01:11 not the individual elements of our components here. Well why is that? Well it's because our record here is actually overriding the type. It's not inferring that text number and password are here. It's only seeing that this is a record of strings here. Now we can get this working.

01:28 We can say type input equals text or let's say number or password and then we can replace this with this. So I shouldn't use this. I should say input type let's say. So input type I stick that there and now we're getting proper errors.

01:46 So this type email here is erring and now we've got type number password text beautiful and that's going to render out the proper components because props.type is kind of like assignable or you can use it to index into there. But this isn't quite as satisfying as we want it to be satisfying.

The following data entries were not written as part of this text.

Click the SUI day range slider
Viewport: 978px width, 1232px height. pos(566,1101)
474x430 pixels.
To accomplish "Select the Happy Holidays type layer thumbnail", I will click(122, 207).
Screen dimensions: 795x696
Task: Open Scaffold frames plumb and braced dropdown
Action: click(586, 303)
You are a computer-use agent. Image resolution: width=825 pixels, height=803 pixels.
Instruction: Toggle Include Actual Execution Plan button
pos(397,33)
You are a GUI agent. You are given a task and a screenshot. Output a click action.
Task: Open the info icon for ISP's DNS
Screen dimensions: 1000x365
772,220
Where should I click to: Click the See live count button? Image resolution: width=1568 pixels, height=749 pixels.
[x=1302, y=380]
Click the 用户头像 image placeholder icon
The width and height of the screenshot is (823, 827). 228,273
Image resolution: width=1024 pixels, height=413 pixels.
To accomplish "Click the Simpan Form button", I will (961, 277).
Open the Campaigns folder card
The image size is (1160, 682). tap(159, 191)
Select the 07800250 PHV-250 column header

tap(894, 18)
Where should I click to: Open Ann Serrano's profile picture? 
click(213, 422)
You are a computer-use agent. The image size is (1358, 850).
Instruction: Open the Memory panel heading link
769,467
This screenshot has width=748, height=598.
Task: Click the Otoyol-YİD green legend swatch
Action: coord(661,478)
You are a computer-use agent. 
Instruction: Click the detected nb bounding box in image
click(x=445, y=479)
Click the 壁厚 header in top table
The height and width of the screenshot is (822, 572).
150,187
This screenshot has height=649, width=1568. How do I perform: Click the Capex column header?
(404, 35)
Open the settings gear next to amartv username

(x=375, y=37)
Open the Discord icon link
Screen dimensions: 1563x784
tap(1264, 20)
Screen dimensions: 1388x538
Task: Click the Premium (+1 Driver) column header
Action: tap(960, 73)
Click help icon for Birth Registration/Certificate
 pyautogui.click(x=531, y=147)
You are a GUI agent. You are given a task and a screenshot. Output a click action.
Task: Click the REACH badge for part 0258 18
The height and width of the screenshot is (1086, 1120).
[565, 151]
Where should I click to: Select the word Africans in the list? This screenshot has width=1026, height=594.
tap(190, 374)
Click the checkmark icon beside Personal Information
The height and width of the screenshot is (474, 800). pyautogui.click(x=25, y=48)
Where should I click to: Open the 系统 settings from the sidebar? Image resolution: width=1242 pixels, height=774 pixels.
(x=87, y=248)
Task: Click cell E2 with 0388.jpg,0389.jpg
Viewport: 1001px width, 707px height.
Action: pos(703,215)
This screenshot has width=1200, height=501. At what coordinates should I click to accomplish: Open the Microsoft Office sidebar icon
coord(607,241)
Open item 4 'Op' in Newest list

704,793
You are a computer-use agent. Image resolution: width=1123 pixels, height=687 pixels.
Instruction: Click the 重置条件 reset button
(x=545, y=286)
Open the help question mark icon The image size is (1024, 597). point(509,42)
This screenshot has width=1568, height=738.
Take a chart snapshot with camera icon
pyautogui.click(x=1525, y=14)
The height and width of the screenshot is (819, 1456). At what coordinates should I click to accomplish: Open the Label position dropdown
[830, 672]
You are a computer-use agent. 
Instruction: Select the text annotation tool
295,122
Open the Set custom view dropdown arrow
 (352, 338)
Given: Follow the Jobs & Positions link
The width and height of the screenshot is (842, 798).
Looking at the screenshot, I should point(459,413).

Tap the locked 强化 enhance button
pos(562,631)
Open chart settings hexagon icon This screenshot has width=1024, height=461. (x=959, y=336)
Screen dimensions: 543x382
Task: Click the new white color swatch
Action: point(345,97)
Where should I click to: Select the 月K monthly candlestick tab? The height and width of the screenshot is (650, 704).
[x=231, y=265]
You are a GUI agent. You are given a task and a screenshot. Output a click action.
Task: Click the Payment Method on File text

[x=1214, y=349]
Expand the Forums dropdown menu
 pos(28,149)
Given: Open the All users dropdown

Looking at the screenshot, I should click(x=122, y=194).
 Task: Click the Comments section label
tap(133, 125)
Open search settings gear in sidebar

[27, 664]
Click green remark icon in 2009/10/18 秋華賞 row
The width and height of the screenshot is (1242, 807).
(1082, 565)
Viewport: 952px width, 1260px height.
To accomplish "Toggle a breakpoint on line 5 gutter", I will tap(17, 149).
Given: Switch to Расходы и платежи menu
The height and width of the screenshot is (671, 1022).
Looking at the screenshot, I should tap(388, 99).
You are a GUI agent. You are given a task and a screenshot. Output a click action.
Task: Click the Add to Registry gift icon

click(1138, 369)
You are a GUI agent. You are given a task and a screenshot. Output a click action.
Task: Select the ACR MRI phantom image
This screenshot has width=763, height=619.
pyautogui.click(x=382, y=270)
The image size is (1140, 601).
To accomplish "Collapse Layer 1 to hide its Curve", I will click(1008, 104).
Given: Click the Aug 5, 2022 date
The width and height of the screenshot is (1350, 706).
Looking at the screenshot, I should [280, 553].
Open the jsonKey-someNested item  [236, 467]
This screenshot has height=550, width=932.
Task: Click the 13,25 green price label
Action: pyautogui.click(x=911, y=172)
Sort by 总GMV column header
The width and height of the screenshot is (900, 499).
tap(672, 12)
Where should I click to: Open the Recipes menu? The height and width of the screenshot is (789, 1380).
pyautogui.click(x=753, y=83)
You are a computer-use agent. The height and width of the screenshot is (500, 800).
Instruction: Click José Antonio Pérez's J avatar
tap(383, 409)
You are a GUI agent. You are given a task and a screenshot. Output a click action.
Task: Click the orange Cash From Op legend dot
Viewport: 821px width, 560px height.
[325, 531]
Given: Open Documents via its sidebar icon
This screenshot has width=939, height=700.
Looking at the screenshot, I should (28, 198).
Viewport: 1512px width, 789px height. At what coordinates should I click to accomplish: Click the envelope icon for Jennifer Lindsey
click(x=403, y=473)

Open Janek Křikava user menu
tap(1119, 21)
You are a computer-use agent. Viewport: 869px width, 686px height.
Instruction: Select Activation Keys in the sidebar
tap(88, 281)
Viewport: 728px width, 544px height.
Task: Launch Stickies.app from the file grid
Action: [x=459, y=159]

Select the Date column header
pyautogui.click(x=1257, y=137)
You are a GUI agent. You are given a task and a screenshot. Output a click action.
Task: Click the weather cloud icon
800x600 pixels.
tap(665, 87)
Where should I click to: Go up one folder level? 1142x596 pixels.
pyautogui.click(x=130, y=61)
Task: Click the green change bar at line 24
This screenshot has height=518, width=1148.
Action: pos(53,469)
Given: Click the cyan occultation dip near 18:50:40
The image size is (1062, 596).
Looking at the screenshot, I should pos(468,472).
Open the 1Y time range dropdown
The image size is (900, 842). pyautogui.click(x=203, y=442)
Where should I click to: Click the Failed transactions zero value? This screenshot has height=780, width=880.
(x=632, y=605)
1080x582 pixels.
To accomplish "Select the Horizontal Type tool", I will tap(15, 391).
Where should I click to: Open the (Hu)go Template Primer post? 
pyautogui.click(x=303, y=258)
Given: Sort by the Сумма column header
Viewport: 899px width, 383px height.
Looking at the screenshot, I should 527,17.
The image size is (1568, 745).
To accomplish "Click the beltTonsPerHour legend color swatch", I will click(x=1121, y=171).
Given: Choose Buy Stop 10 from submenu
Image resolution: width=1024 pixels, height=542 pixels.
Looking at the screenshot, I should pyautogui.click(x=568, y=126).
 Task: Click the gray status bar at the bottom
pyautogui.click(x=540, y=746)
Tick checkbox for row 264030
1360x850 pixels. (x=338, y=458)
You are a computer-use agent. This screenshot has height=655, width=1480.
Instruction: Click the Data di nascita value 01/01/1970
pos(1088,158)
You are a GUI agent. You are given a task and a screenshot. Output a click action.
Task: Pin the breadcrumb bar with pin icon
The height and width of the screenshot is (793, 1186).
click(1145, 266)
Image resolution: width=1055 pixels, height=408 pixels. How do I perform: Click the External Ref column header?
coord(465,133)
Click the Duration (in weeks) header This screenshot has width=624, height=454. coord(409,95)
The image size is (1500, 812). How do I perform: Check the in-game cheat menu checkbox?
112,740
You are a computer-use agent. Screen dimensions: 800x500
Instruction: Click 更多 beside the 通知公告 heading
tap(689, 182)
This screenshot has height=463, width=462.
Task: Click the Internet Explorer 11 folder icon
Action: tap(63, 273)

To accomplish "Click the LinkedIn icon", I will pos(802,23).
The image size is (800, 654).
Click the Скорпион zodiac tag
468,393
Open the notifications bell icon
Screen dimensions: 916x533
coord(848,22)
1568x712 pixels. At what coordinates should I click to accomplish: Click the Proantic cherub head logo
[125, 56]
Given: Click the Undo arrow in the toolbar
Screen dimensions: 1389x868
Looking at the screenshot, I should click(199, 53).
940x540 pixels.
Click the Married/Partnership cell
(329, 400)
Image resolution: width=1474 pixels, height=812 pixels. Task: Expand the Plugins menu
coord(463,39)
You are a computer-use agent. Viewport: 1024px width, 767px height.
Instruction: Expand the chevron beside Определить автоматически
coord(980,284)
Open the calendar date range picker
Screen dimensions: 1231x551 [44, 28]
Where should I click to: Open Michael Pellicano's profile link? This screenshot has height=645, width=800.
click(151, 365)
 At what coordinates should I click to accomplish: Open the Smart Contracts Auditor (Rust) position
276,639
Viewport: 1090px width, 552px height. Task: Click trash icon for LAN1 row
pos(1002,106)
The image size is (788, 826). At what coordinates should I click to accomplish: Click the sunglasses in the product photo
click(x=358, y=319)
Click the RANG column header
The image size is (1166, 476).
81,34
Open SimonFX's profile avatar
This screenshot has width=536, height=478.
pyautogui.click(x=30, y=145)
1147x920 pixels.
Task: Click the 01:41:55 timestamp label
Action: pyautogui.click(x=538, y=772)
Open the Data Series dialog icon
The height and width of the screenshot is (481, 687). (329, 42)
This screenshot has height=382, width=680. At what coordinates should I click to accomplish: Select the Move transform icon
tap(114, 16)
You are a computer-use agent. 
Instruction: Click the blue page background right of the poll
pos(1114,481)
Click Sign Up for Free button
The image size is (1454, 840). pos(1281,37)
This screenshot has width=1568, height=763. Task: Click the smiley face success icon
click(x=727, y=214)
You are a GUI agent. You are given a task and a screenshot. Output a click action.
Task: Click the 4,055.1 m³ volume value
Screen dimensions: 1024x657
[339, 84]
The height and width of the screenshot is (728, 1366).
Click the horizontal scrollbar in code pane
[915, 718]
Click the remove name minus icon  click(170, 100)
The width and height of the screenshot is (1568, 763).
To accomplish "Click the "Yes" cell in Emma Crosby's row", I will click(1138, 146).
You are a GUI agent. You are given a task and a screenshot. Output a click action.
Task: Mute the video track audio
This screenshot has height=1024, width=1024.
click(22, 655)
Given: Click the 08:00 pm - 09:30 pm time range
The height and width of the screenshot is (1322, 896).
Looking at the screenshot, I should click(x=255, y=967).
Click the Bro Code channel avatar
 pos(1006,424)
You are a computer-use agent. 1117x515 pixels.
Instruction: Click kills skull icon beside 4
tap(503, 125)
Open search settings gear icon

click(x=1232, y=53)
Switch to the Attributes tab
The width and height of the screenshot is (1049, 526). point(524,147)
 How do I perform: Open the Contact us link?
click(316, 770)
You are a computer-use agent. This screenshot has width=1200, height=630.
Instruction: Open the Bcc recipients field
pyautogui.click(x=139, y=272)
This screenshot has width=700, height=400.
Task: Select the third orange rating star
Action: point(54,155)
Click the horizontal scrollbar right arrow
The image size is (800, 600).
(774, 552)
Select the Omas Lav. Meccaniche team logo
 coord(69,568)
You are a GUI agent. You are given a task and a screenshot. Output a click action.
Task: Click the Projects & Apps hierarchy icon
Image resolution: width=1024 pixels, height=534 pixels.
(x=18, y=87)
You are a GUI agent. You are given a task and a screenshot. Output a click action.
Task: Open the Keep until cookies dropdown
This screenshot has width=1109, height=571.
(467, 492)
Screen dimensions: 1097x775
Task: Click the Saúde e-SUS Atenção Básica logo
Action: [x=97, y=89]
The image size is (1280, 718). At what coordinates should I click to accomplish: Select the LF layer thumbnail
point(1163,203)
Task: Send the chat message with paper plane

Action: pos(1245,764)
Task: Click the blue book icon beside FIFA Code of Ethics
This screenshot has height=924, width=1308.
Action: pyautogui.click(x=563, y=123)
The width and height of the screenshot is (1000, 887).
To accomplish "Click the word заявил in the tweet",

02:06 And that was totally unintentional but very very useful for where we're going. This input type we've got a bit of duplicated stuff here. Text is duplicated, number is duplicated and password is duplicated. Wouldn't it be good if instead of just like having to assign this

02:21 we could make sure that the component stuff actually satisfies the criteria that we've set out and then just let it infer what it wants to infer. Well in the second solution here we can use satisfies using satisfies record string react.component type input props. I'll change this to react.fc just for clarity.

02:41 So this is great. Now components if we see we still don't need to type these props because TypeScript actually picks up that we want to infer it as input props here. Very very clever of it. And if we don't have this here then it has no clue what these props are supposed to be

02:58 and it's going to implicitly turn it into an any type. But we no longer need to have the thing that we had here before. So we no longer need to do input type. In fact let me just refactor this so it matches up. We say satisfies this. We can say satisfies record string. Now everything just works.

03:16 So key of type of components is no longer just string. It's actually number, text, and password. Beautiful. So this is a really really nice pattern if you want to kind of build these kind of slightly polymorphic components that always take the same props. Really nice.